- yan na vrajanty agha-bhido racanānuvādāc
- chṛṇvanti ye 'nya-viṣayāḥ kukathā mati-ghnīḥ
- yās tu śrutā hata-bhagair nṛbhir ātta-sārās
- tāṁs tān kṣipanty aśaraṇeṣu tamaḥsu hanta
yat—Vaikuṇṭha; na—never; vrajanti—approach; agha-bhidaḥ—of the vanquisher of all kinds of sins; racanā—of the creation; anuvādāt—than narrations; śṛṇvanti—hear; ye—those who; anya—other; viṣayāḥ—subject matter; ku-kathāḥ—bad words; mati-ghnīḥ—killing intelligence; yāḥ—which; tu—but; śrutāḥ—are heard; hata-bhagaiḥ—unfortunate; nṛbhiḥ—by men; ātta—taken away; sārāḥ—values of life; tān tān—such persons; kṣipanti—are thrown; aśaraṇeṣu—devoid of all shelter; tamaḥsu—in the darkest part of material existence; hanta—alas.
It is very much regrettable that unfortunate people do not discuss the description of the Vaikuṇṭha planets but engage in topics which are unworthy to hear and which bewilder one's intelligence. Those who give up the topics of Vaikuṇṭha and take to talk of the material world are thrown into the darkest region of ignorance.
The most unfortunate persons are the impersonalists, who cannot understand the transcendental variegatedness of the spiritual world. They are afraid to talk about the beauty of the Vaikuṇṭha planets because they think that variegatedness must be material. Such impersonalists think that the spiritual world is completely void, or, in other words, that there is no variegatedness. This mentality is described here as ku-kathā mati-ghnīḥ, "intelligence bewildered by unworthy words." The philosophies of voidness and of the impersonal situation of the spiritual world are condemned here because they bewilder one's intelligence. How can the impersonalist and the void philosopher think of this material world, which is full of variegatedness, and then say that there is no variegatedness in the spiritual world? It is said that this material world is the perverted reflection of the spiritual world, so unless there is variegatedness in the spiritual world, how can there be temporary variegatedness in the material world? That one can transcend this material world does not imply that there is no transcendental variegatedness.

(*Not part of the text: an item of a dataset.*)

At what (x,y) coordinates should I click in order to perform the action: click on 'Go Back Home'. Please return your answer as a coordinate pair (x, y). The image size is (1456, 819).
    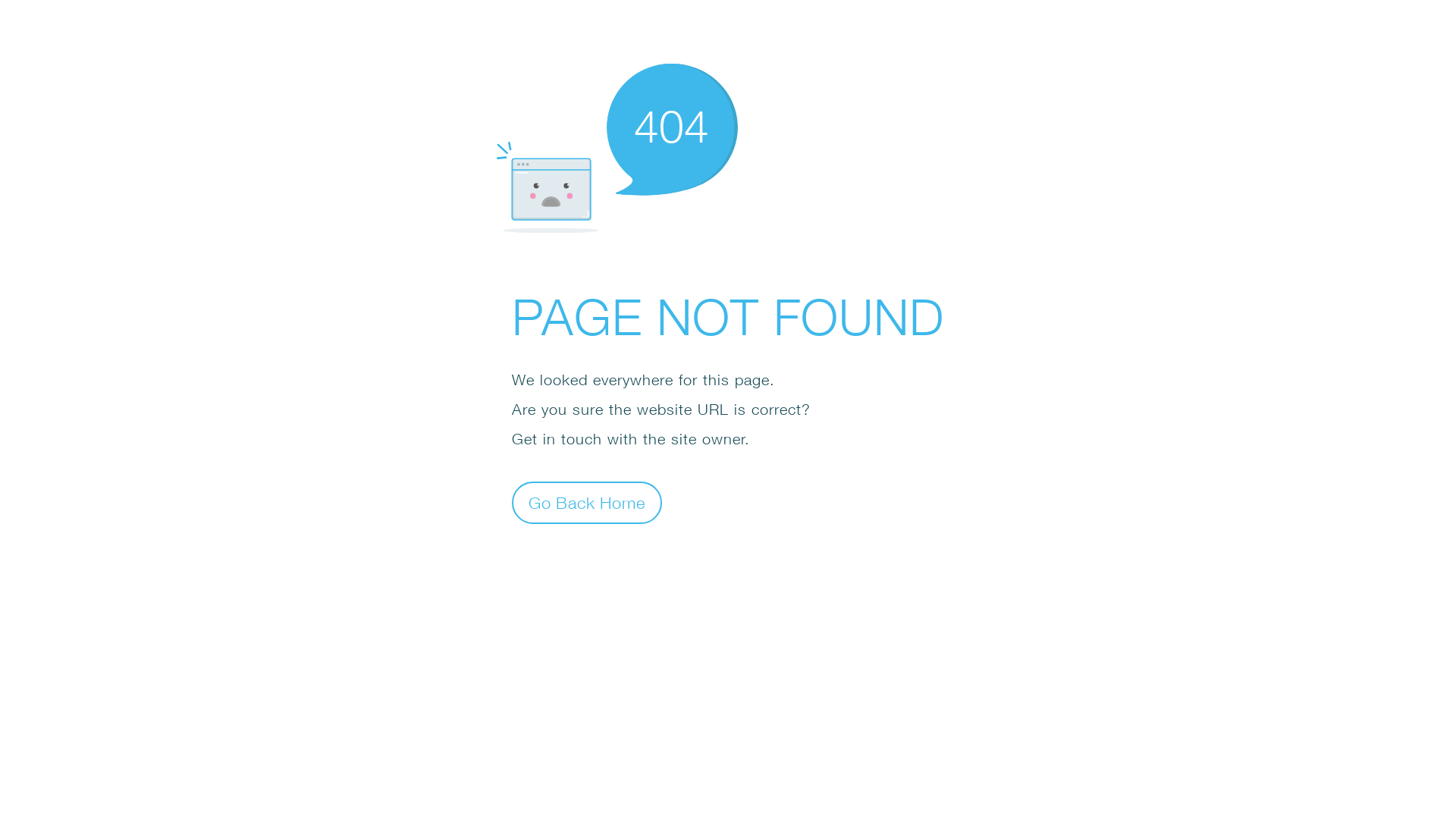
    Looking at the image, I should click on (585, 503).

Here in the Bhāgavatam, in this verse particularly, it is stressed that people who try to discuss and understand the real spiritual nature of the spiritual sky and the Vaikuṇṭhas are fortunate. The variegatedness of the Vaikuṇṭha planets is described in relation to the transcendental pastimes of the Lord. But instead of trying to understand the spiritual abode and the spiritual activities of the Lord, people are more interested in politics and economic developments. They hold many conventions, meetings and discussions to solve the problems of this worldly situation, where they can remain for only a few years, but they are not interested in understanding the spiritual situation of the Vaikuṇṭha world. If they are at all fortunate, they become interested in going back home, back to Godhead, but unless they understand the spiritual world, they rot in this material darkness continuously.